ACTIVITY:
The records below need to be copied in full. Match them exactly.
═════ ENTRIES PROVIDED ═════
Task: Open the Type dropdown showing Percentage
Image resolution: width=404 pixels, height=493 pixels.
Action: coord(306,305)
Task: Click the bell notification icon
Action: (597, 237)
═════
SOLUTION:
Task: Open the Type dropdown showing Percentage
Image resolution: width=404 pixels, height=493 pixels.
Action: coord(306,305)
Task: Click the bell notification icon
Action: (597, 237)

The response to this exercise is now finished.